==== Material supplied ====
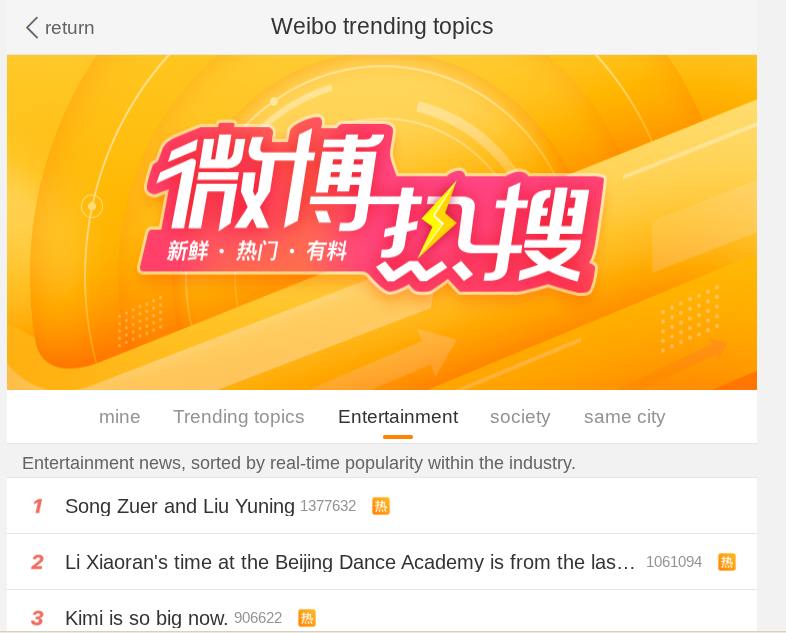This screenshot has width=786, height=633.
Task: Click the popularity count 1377632
Action: point(328,506)
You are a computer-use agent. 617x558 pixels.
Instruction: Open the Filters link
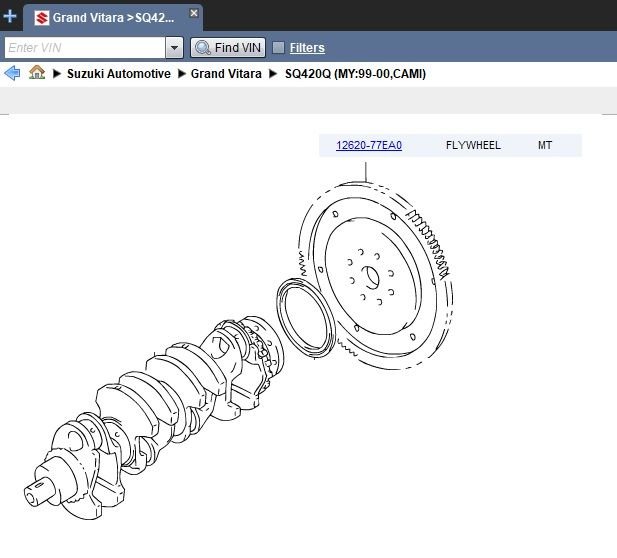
====
What is expected: Find the line holding "You are a computer-use agent. 617x558 pixels." in the data above. Retype it and every later line exactly, through the end, but not the pictures.

Written answer:
You are a computer-use agent. 617x558 pixels.
Instruction: Open the Filters link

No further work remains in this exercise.